The effect of Ca2+ on the conversion of cortisol to its inert metabolite cortisone, the reaction catalyzed by the microsomal enzyme 11β-hydroxysteroid dehydrogenase type 2 (11β-HSD2), was investigated in human placental microsomes. Placental microsomal 11β-HSD2 activity, as determined by the rate of conversion of cortisol to cortisone, was inhibited up to 50% by increasing free Ca2+ concentrations from 22 to 268 nM. The Ca2+-induced inhibition was reversible since chelation of endogenous Ca2+ with EGTA increased 11β-HSD2 activity up to 200%. Ca2+ decreased the maximal velocity (Vmax) of the 11β-HSD2 catalyzed conversion of cortisol to cortisone without altering the Km of 11β-HSD2 for cortisol, indicating that Ca2+ modulates the catalytic efficiency rather than the substrate binding of 11β-HSD2. Moreover, the Ca2+-induced inhibition does not appear to involve altered cofactor (NAD+) binding since the inhibition of microsomal 11β-HSD2 activity by a sub-maximal concentration of free Ca2+ was not overcome by increasing the concentration of NAD+. These findings in the microsomes were then extended to an intact cell system, JEG-3 cells, an established model for human placental trophoblasts. In these cells, an increase in cytosolic free Ca2+ concentration ([Ca2+]i) elicited by a known physiological stimulus, PGF2α, was accompanied by a 40% decrease in the level of 11β-HSD2 activity.

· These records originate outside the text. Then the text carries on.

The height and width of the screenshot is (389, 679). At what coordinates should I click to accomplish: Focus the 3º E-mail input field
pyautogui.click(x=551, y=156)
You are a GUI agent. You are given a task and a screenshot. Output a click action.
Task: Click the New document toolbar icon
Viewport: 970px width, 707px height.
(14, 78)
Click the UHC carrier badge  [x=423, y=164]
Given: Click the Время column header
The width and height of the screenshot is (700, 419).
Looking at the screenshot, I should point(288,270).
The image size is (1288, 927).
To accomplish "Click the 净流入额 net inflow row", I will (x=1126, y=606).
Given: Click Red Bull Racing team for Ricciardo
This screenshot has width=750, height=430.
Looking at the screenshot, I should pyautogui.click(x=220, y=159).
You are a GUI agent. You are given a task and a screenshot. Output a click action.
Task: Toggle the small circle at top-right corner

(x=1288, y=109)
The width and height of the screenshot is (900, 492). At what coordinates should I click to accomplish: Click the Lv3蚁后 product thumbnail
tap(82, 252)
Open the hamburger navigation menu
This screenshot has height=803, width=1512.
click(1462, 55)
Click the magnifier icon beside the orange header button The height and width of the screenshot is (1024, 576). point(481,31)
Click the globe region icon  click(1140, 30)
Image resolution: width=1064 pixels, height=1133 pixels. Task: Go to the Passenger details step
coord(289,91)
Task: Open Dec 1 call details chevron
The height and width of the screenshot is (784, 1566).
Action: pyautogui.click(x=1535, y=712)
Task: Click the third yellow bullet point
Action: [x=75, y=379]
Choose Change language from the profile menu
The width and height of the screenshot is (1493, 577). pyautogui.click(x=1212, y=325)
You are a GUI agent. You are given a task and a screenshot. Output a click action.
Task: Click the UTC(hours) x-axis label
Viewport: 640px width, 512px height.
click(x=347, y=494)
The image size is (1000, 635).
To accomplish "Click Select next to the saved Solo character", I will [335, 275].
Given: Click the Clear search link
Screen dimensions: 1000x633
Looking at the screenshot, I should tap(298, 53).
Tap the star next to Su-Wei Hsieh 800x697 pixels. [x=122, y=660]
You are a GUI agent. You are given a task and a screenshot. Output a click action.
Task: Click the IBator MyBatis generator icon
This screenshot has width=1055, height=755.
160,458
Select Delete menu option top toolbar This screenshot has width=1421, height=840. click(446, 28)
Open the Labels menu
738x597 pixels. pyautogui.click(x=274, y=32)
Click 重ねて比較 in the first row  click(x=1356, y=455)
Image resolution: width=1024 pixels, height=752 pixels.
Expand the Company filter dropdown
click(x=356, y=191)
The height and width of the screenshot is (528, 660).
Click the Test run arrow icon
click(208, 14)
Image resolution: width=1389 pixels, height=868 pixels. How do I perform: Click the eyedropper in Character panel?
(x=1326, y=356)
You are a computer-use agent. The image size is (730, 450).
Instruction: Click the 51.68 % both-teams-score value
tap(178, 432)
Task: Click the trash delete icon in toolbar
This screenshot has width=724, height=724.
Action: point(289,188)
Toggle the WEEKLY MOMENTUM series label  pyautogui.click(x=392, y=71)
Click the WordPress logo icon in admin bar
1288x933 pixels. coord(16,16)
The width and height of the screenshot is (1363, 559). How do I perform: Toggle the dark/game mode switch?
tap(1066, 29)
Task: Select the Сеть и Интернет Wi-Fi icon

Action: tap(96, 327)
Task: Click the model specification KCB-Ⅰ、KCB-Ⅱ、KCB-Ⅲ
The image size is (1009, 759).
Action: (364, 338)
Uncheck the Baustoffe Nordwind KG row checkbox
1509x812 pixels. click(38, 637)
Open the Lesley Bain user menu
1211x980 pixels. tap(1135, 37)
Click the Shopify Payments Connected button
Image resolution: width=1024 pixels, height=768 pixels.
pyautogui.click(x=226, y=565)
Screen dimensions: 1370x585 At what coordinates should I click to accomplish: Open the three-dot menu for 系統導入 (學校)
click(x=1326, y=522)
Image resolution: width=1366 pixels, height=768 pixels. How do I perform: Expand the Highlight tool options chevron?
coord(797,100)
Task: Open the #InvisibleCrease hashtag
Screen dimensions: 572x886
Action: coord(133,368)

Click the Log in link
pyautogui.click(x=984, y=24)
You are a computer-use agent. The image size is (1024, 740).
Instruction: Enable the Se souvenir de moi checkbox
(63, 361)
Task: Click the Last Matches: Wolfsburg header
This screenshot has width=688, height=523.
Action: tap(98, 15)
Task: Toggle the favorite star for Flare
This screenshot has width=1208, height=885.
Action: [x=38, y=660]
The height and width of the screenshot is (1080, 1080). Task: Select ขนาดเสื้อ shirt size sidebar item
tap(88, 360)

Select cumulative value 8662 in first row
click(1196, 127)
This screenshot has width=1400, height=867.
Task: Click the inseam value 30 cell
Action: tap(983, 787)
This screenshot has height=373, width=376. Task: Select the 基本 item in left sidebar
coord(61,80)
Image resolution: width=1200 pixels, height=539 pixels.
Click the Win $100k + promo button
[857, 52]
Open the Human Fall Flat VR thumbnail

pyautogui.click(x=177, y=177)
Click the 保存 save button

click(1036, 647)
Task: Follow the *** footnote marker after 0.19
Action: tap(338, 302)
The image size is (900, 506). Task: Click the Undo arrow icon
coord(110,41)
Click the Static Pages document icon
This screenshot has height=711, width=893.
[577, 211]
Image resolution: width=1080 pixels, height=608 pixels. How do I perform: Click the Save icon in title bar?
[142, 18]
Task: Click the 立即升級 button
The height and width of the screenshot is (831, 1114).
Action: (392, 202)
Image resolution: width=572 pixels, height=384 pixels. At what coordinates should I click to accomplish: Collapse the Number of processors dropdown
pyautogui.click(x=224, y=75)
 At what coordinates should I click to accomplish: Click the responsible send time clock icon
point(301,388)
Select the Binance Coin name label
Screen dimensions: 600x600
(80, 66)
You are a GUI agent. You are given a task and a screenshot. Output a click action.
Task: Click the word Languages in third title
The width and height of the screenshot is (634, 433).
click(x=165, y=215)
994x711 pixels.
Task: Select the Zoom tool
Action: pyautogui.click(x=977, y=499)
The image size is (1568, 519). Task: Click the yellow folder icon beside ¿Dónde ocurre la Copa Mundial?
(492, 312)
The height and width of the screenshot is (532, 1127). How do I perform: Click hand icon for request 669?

Furthermore, the PGF2α-induced inhibition of 11β-HSD2 activity was abrogated when increases in [Ca2+]i were blocked with the intracellular Ca2+ chelator, BAPTA. Collectively, these results demonstrate for the first time that Ca2+ inhibits human placental 11β-HSD2 activity by a post-translational mechanism not involving substrate or cofactor binding.